So The Way of Jesus is Not About Religion, it's About Reality. -Rob Bell

I think in ink.

Sunday, March 21, 2010

The February Doldrums

Yes, I realize that it is the middle of March. But they started in February so it can still be called that, right?

In homeschooling we talk a lot about January and February being the hardest months to homechool, but I think it's because January and February... and March... are the hardest months to get excited about anything. It's dreary outside, it's cold, it's often wet... In Colorado when it's been that way pretty much straight through since October, you're pretty sick of it by the start of the new year.

In theory, my February Doldrums should be over by now. But while I'd had the typical "blah" mental state since the middle of January, I didn't really get anything to be down about until the end of February. Then on Friday, driving home from work in the snow, my car slid into the back of another car. There was minimal damage but the guy was a jerk and it was just overall not a fun situation. Sometimes it's hard to look on the bright side.

I tell you this because it's 65 and gorgeous today. The sun is shining, you can roll the windows down when you're driving, I went for a run in the amazing fresh air. There is almost no reminder of the winter storm that we had just days ago. I love that. I've always said that the sunshine is one of the only reason I can tolerate Colorado winters (this is my 6th). The grass is even green underneath the melting snow. LOVE IT!
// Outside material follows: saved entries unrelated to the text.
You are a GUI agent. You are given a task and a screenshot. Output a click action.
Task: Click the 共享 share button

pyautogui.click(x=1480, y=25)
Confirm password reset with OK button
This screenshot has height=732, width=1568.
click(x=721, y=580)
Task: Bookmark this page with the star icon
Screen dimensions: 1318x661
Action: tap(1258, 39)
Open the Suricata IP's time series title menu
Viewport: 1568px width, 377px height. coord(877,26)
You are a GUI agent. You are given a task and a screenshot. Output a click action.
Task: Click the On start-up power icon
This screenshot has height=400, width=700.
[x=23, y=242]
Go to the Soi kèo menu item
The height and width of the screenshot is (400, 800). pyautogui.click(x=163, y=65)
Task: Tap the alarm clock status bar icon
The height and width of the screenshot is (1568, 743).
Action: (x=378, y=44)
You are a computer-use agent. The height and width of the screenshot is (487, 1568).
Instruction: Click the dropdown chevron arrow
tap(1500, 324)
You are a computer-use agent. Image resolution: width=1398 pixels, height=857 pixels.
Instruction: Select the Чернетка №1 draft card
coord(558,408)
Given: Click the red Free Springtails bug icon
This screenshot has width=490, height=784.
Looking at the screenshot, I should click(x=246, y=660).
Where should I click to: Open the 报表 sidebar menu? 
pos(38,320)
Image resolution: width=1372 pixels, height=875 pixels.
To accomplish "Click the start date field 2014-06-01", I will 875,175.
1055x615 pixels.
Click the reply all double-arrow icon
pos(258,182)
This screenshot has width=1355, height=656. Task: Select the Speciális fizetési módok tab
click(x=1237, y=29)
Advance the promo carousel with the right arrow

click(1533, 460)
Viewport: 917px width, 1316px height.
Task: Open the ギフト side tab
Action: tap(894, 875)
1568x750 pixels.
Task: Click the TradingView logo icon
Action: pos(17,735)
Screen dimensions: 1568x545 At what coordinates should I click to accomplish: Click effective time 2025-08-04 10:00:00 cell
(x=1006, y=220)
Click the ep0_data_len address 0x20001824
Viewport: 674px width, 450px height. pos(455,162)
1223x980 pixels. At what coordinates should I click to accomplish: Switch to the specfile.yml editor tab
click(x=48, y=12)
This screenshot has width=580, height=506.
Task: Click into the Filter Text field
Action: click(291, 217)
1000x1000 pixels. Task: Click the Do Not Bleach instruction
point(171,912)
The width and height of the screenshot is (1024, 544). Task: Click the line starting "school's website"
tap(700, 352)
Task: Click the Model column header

I love the promise of which it reminds us. The winter is short, spring is coming and everything is new again. February is the shortest month of the year, and maybe for a good reason. I love to think of the rebirth that we see happening all around us each spring. I love even more that we have the ability to experience that rebirth in ourselves as this funk passes.

While I haven't had the greatest last few months, I have found that I have been clinging to God more than ever recently. I truly feel like he is carrying me through. If I hadn't, my risk for apathy would have grown and grown. It sucks to be in that position.

1 comment:

I'm Just Sayin... said...

This reminds me of the old song by the Gaither's "Hold on my child, Joy comes in the morning". I've refered to that song so many times in life because its true. Weeping only lasts for the night, but we have the hope of joy and joy always comes.